» Task instructions:
Please give again the lines of the records starting at the line that contains "You are a computer-use agent. This" and ending at the line that contains "(x=46, y=336)", including both, and leave the pictures out of your answer.

-- BEGIN Data section --

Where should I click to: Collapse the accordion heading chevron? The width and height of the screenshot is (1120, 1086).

-- END Data section --
-- BEGIN Data section --

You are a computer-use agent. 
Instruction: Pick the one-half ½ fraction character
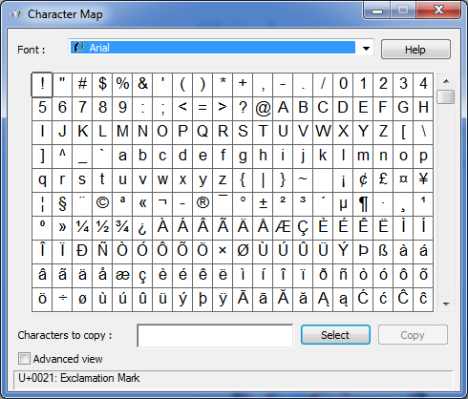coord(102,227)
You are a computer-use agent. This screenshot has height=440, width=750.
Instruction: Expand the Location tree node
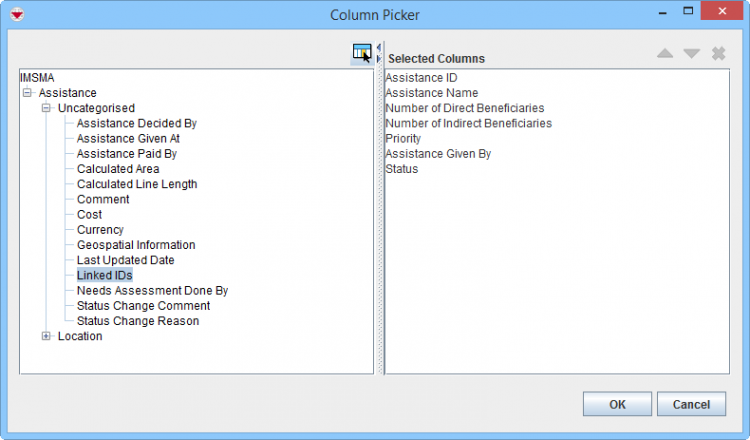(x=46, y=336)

-- END Data section --
-- BEGIN Data section --

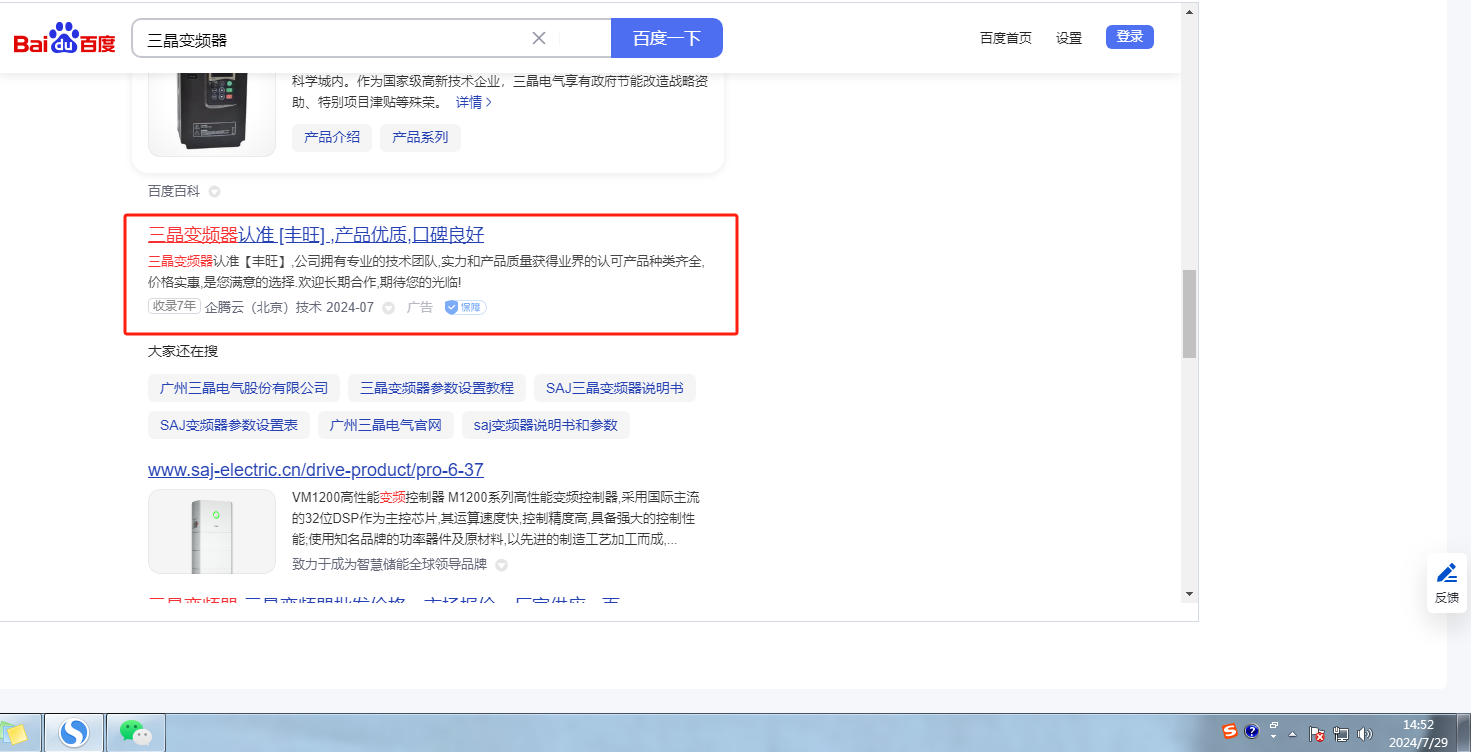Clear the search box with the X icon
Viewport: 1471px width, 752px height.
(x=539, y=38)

-- END Data section --

» Solution:
You are a computer-use agent. This screenshot has height=440, width=750.
Instruction: Expand the Location tree node
(x=46, y=336)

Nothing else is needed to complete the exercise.